It’s cherry season once more! Cherries are fresh, plentiful, attractive, and sweet, but are they really that beneficial for you? Yes, yes, yes, yes, yes, yes, yes, yes, yes, yes, yes, yes, yes Cherries are not only one of the healthiest fruits, but also one of the healthiest meals on the planet. One cup of cherries, or around 21 cherries, has fewer than 100 calories and provides 15% of your daily vitamin C requirements. Here are seven additional reasons why cherries are a nutritious powerhouse, as well as simple strategies to consume more cherries all year.
Cherries are full of antioxidants
Cherries are high in antioxidants as well as anti-inflammatory chemicals. Heart disease, cancer, Alzheimer’s, diabetes, and obesity are all chronic disorders that these cellular body guardians help to prevent.
They protect against diabetes
The anti-inflammatory effect of cherries helps keep your body healthy; but what’s more, cherries rank lower than many fruits on the glycemic index. That means they don’t trigger spikes and crashes in your blood sugar and insulin levels. This makes them both protective against diabetes, and important for managing the condition if you already have it.

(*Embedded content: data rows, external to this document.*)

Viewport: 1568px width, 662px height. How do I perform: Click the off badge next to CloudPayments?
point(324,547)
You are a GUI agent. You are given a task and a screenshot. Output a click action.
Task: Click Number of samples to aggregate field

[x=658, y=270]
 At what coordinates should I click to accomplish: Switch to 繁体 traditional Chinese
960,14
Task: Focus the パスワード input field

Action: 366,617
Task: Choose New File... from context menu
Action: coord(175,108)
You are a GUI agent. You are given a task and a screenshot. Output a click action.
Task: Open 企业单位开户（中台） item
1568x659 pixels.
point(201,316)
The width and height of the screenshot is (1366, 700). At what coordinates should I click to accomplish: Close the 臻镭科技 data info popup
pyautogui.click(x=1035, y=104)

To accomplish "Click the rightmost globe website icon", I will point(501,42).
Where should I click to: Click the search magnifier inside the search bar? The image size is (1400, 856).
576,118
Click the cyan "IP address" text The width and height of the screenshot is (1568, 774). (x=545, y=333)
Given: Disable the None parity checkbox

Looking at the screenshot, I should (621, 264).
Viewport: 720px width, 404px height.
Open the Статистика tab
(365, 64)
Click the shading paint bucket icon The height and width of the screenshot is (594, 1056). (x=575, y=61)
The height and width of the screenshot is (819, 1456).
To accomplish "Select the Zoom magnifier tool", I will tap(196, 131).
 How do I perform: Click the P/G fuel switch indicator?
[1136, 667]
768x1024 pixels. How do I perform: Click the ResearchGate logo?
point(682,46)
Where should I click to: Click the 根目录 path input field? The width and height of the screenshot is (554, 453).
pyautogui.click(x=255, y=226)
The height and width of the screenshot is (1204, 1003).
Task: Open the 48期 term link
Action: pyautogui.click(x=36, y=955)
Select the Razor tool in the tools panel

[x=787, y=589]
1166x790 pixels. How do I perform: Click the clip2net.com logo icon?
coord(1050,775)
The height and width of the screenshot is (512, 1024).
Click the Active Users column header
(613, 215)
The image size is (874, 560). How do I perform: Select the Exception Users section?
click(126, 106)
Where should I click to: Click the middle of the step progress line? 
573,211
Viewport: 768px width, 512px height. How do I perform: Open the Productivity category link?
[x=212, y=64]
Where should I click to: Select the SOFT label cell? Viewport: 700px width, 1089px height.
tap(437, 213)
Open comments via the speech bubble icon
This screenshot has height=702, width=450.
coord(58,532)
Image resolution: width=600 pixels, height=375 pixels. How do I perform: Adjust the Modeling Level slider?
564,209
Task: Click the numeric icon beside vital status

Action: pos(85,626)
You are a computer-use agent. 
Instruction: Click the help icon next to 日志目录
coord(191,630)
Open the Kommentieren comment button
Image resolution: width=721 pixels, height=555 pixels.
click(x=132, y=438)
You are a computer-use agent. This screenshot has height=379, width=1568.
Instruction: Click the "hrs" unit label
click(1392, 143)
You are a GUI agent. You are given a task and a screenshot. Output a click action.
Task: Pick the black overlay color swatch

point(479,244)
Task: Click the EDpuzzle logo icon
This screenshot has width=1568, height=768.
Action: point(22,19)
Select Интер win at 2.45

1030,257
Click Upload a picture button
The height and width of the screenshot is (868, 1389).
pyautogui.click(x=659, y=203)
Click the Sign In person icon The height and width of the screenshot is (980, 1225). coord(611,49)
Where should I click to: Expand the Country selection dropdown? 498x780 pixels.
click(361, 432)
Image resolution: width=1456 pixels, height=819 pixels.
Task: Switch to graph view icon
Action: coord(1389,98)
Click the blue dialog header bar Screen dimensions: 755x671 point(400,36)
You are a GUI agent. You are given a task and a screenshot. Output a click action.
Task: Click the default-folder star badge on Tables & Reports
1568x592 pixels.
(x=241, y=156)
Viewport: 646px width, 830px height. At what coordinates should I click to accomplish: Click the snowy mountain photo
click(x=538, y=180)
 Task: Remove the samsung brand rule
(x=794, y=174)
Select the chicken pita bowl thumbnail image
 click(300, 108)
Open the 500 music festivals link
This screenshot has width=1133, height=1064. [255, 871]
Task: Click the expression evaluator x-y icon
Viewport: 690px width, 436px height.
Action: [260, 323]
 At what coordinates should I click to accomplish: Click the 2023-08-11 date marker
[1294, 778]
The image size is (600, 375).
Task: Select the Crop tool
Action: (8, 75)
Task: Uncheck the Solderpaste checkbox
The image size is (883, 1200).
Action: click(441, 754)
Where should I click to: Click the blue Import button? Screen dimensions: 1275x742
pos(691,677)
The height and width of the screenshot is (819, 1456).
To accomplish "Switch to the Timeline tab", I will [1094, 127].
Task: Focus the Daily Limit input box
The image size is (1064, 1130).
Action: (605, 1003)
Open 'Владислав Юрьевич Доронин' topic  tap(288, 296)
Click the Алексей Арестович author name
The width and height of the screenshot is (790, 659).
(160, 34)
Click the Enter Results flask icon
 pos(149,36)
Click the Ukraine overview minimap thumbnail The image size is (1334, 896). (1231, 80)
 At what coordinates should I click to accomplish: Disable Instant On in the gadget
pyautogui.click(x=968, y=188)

They promote healthy sleep
Tart cherries are one of the few foods that contain melatonin, a hormone that helps regulate your sleep-wake cycles. In one trial of men and women with insomnia, eight ounces of tart cherry juice in the morning and again one to two hours before bed improved sleep time by an hour and 24 minutes when compared to a placebo.
They can provide arthritis relief
Several studies have shown that eating cherries might help people with osteoarthritis. Incorporating cherries or cherry juice into your meal or snack routine on a regular basis may assist to alleviate joint discomfort.
They lower the risk of gout attacks
Gout affects around eight million persons in the United States. When a waste product called uric acid crystallizes within the joints, it causes agonizing pain and swelling, producing inflammatory arthritis. Gout patients who ate cherries for just two days (both the fresh fruit and cherry extract and juice) had a 35% decreased risk of gout episodes than those who did not.